__INSTRUCTIONS FOR THE TASK__: Filter the records below down to every line that contains the word "icon", matching case exactly, and copy those lines.

%%

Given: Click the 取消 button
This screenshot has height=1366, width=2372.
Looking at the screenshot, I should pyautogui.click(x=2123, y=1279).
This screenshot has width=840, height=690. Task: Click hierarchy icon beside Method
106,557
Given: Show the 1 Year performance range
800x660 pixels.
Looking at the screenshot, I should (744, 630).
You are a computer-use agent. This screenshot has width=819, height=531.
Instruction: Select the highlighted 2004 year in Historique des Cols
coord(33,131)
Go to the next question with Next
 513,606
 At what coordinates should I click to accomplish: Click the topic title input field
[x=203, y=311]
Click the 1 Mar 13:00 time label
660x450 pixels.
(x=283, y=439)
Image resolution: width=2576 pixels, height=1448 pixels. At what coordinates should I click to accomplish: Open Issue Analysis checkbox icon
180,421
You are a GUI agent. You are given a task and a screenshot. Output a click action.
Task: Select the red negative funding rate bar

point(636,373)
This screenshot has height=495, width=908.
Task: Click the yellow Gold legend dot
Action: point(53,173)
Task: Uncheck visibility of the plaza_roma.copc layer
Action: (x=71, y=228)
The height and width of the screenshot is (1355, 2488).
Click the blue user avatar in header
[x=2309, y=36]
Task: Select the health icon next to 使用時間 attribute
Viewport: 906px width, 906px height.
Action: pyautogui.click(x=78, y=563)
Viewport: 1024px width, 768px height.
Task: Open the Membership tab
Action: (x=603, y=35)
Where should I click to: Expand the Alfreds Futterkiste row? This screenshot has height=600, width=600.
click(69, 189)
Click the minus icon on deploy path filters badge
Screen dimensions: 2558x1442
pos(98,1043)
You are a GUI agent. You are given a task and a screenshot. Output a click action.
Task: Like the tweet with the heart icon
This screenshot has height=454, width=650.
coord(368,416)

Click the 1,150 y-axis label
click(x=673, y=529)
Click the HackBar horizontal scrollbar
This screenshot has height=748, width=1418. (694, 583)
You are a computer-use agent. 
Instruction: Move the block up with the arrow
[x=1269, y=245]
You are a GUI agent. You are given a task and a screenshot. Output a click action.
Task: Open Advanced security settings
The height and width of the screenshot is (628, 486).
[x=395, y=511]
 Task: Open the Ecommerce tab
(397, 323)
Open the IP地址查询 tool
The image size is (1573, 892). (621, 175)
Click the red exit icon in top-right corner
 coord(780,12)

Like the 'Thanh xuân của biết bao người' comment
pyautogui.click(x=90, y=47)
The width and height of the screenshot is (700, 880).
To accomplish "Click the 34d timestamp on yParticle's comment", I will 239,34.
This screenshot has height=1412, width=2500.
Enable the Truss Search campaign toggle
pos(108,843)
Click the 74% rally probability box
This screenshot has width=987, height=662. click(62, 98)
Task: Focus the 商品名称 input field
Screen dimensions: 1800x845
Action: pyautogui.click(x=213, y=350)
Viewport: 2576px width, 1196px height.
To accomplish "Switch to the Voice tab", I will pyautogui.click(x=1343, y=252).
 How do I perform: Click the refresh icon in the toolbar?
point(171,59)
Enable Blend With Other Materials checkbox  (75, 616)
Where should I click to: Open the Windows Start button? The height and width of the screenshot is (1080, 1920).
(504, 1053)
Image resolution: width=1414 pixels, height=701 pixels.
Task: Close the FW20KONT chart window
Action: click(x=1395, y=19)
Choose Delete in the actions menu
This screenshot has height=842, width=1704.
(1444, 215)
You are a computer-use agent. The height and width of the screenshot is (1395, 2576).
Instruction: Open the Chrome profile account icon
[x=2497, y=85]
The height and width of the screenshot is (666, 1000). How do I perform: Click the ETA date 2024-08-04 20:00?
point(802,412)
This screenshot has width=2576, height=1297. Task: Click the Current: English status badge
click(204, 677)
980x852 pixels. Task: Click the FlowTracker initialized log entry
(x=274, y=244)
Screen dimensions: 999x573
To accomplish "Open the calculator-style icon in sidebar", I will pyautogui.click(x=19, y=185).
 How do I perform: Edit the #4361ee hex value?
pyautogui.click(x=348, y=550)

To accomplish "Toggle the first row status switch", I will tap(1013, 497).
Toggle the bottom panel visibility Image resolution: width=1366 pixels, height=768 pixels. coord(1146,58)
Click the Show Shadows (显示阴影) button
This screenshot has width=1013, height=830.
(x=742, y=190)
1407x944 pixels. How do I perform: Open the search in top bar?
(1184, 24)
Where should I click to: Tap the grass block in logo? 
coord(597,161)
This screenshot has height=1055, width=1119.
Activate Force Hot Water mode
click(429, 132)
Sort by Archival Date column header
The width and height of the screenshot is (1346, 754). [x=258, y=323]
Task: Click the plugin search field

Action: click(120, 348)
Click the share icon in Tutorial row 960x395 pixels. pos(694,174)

%%

__ANSWER TO THE TASK__:
This screenshot has width=840, height=690. Task: Click hierarchy icon beside Method
Image resolution: width=2576 pixels, height=1448 pixels. At what coordinates should I click to accomplish: Open Issue Analysis checkbox icon
Task: Select the health icon next to 使用時間 attribute
Click the minus icon on deploy path filters badge
Task: Like the tweet with the heart icon
Click the red exit icon in top-right corner
 How do I perform: Click the refresh icon in the toolbar?
Instruction: Open the Chrome profile account icon
To accomplish "Open the calculator-style icon in sidebar", I will pyautogui.click(x=19, y=185).
Click the share icon in Tutorial row 960x395 pixels. pos(694,174)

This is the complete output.